Karen Ballum, Sassy Monkey, BlogHer [TW]Kathy M. Burnette, The Brain Lair [TW] Michelle Franz, Galleysmith [TW]Alice Pope, SCBWI [TW] Tasha Saecker, Kids Lit [TW]

aquafortisThe 2010 Young Adult Fiction Panel

Comments 9

  1. Ami

    Can’t wait to start reading and getting to know the other panelists! Told the baby girl it’s time she learns to make her own bottle anyway:)

  2. Paul Rogers

    With all due respect, why are you using such a dreadful broken courier type font?
    On a ‘writing’ site at that.

  3. Liz

    Have to agree with Paul above — this is a funky font that seems hard to read. My daughter is going to LOVE this panel — am going to send her the link.

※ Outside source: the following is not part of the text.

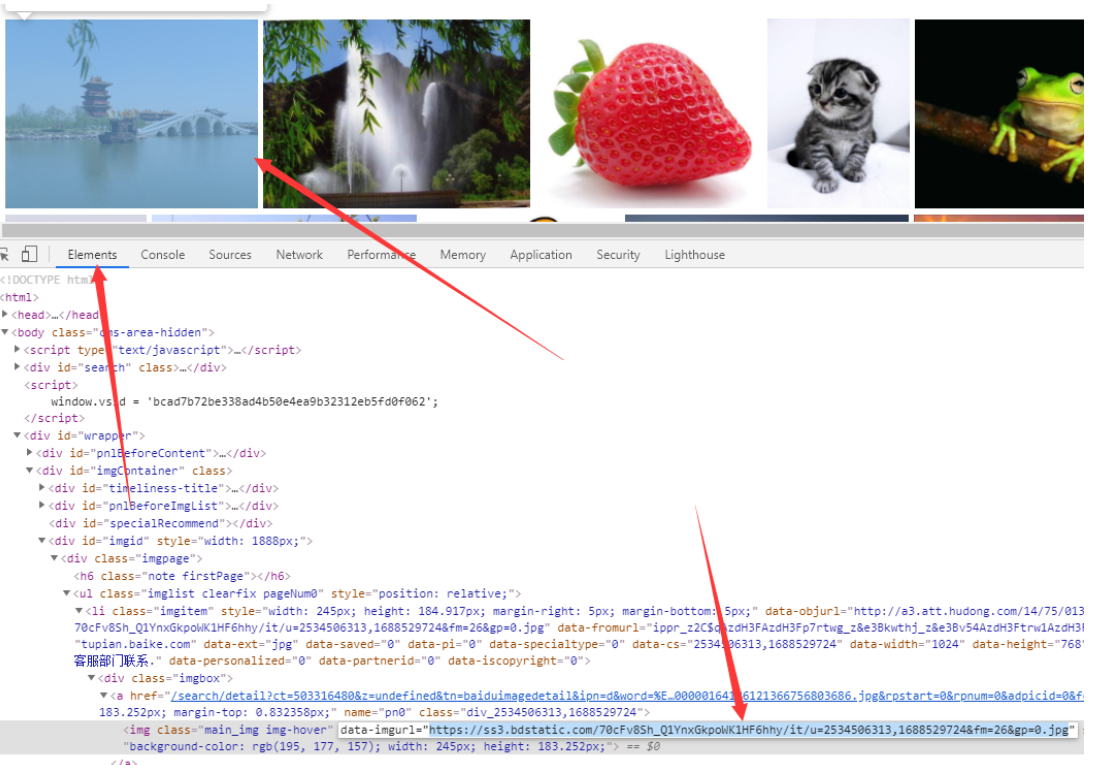Expand the pnlBeforeContent div node
1093x765 pixels.
click(30, 454)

She loves YA, though she’s graduated from college already. She still spends quite a bit of time in that genre (and, as a college grad with homework behind her, loves that she has more time to read!). Yes, she still picks up her beloved Harry Potter, but definitely looks into other things as well. Book she’s reading now (and liking a great deal): A Wind in Montana by Mitch Davies — http://www.pensmithbooks.com — She says it’s more real than a lot of the genre, without being about a completely dysfunctional families. One of the things she commented specifically on was about the idea that most high school relationships don’t last and you need to prepare yourself for that eventuality, or else you could be in for a hard crash. We tried to tell her that at the time, but of course she didn’t listen! And the crash was hard. She said if kids read about it happening to other kids, instead of their parents telling them about it, it makes a difference.